Add support for Raspberry Pi Zero (BCM2835)

[fayalalebrun]

I've been attempting to modify the OS in order to be able to run it on an RPi Zero. Thus far, these are the problems I've identified will need to be solved:

• In the startup.s file, the other cores of the processor are firstly disabled. Since the BCM2835 doesn't have extra cores, it just hangs when this happens. We'll have to handle this another way, possibly after detecting the board type.
• Assembly part of memory detection goes into an infinite loop, even after setting the reserved region interval correctly. Perhaps this will have to be moved to after the board is detected, since the reserved region changes per board.
• Timer implementation is not compatible. The system timer will have to be used instead, which lives inside the main peripheral region in both BCM2835 and BCM2836.

[jdonszelmann]

it's interesting to find out why it hangs in startup.s. Because I believe it could just work. We're testing if the coreID is zero, and if not it passes through. You might want to find out what the value in the register is on a zero and so what it thinks the core ID is.

[fayalalebrun]

The problem seems to be that the specific coprocessor register is not implemented on the BCM2835's cpu. This is the register we're checking on the BCM2836, while these are the registers on the BCM2835.

[jdonszelmann]

What would happen if you set up a temporary interrupt handler first so when you execute the instruction (which I'm sure will trigger some kind of trap handler) you will just return to normal execution. It's a cursed idea but it might work and work for both kinds of systems. Alternatively you could have a seperate start.s file for every kind of chipset/architecture which might be the more sensical solution. Just a little more annoying if we ever want to support more architectures.

[fayalalebrun]

Are you sure that the instruction will trigger a trap handler? It is a valid instruction, mrc, but we are simply reading from a register which does not exist in the BCM2835's CPU, and which returns (I assume) garbage.

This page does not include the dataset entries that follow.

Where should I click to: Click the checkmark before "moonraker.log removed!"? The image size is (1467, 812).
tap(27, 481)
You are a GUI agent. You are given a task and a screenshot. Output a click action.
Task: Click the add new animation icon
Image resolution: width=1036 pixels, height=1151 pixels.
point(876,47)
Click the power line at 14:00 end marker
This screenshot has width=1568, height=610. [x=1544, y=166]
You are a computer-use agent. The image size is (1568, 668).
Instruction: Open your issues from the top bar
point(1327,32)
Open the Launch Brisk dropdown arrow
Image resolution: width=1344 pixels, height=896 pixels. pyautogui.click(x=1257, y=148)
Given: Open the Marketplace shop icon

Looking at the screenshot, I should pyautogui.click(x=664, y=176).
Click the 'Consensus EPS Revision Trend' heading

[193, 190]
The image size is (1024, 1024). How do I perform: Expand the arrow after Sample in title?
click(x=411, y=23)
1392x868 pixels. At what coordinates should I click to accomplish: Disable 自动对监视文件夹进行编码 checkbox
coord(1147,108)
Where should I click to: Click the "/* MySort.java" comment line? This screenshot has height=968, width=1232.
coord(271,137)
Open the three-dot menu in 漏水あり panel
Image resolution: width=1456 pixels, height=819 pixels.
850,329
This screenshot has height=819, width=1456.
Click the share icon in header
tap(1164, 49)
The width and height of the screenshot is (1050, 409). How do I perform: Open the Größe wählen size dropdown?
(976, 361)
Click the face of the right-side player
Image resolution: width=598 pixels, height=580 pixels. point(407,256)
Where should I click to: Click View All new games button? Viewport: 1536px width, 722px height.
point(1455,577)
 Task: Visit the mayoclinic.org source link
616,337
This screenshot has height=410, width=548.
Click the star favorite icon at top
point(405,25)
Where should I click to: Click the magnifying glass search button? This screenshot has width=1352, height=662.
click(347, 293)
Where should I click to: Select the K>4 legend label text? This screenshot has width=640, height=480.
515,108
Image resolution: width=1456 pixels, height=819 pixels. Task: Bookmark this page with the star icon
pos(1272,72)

Also, I have read that on boot-up, the bootloader passes a dtb file which defines the system, including how many cores are present and the addresses of MMIO devices. How this happens exactly, I am not sure. But this would provide quite accurate system identification, and if we ever want to support more ARM boards, would be needed. Right now we are just checking what CPU we're using, and of course that's not ideal, since we're not even identifying the board.

[jdonszelmann]

If it's possible to get access to that it'd be awesome

[fayalalebrun]

According to this, the bootloader should place a pointer to the DTB data structure in r2. Not sure if its worth it to implement a parser for it though.

[fayalalebrun]

I have been to retrieve the address where the DTB file is loaded by QEMU with no luck. First of all, it seems like the register r2 is loaded with no address. I found out that you should pass the DTB file to QEMU (On a real raspberry pi this is done by the bootloader), via the -dtb command. However, even after passing the correct dtb file for the rpi2 there is nothing in r2.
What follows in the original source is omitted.